Robert Hecht-Nielsen
Robert Hecht-Nielsen

Confabulation Theorist Named 'Outstanding Engineer'

Robert Hecht-Nielsen, an adjunct professor of electrical and computer engineering, has been selected by the San Diego chapters of engineering related professional organizations, including IEEE and ACM, as Outstanding Engineer. Hecht-Nielsen, author of "Confabulation Theory" and who is based at Calit2, will receive the award Feb 22 at the Joan Kroc Institute for Peace and Justice at the University of San Diego (USD), as part of National Engineering Week. He created the Neuroscience Confabulation Laboratory at Calit2 and consults at Fair Isaac.

Chia-Ming Uang
Chia-Ming Uang

Best Teacher Award

Chia-Ming Uang, a professor of structural engineering, won the Jacobs School of Engineering's "Best Teacher Award" for the 2006-07 academic year. The award was based on student surveys

Frieder Seible
Frieder Seible

Seible Wins Bridge Research Award

Frieder Seible, dean of the Jacobs School and professor of structural engineering, won the 2007 Bridge Engineering Research Award from the Bridge Engineering Association at its annual New York City Bridge Conference.
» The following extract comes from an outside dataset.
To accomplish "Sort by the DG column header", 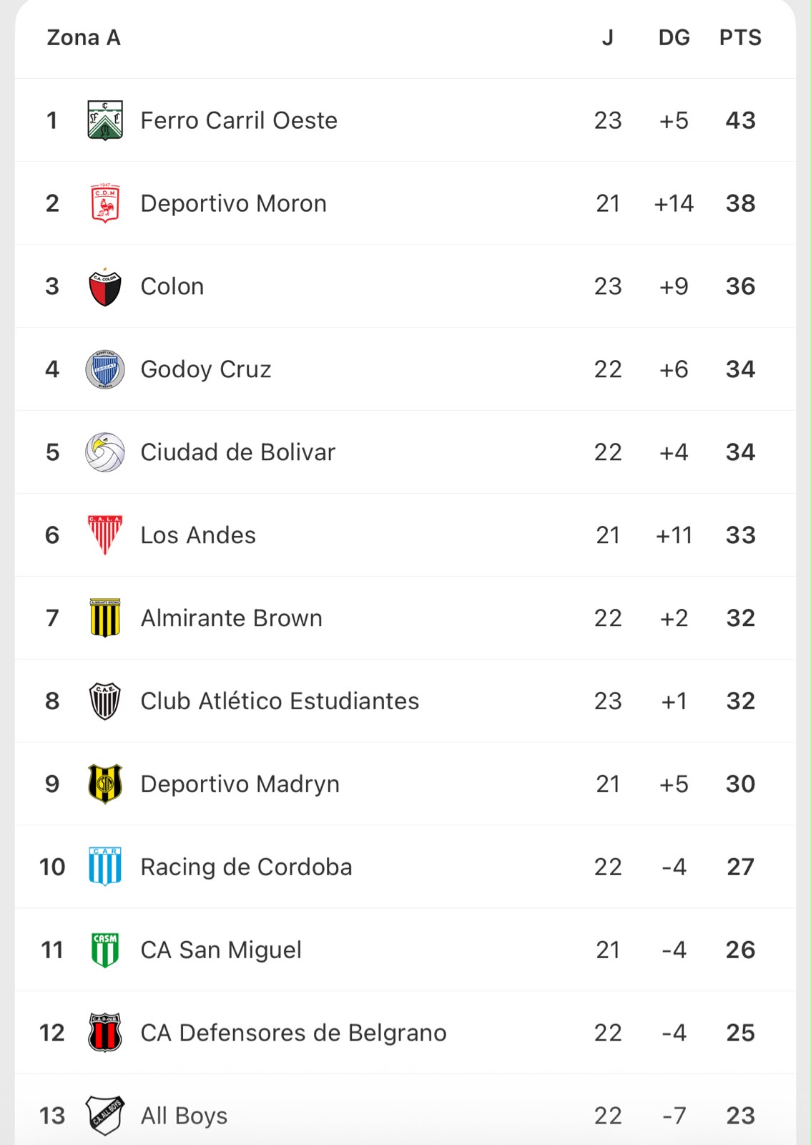I will coord(674,37).
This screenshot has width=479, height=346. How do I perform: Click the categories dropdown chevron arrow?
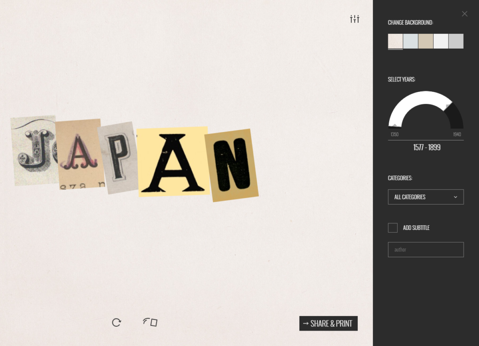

The association and the award promote and recognize the application of state-of-the-art bridge engineering technologies. Seible, chair of the California Department of Transportation's Seismic Advisory Committee, guides California's efforts to mitigate earthquake damage to its bridges. He also has developed large scale structural testing techniques, seismic assessment and retrofit of bridges, and the application of composites in civil engineering structures, including bridges.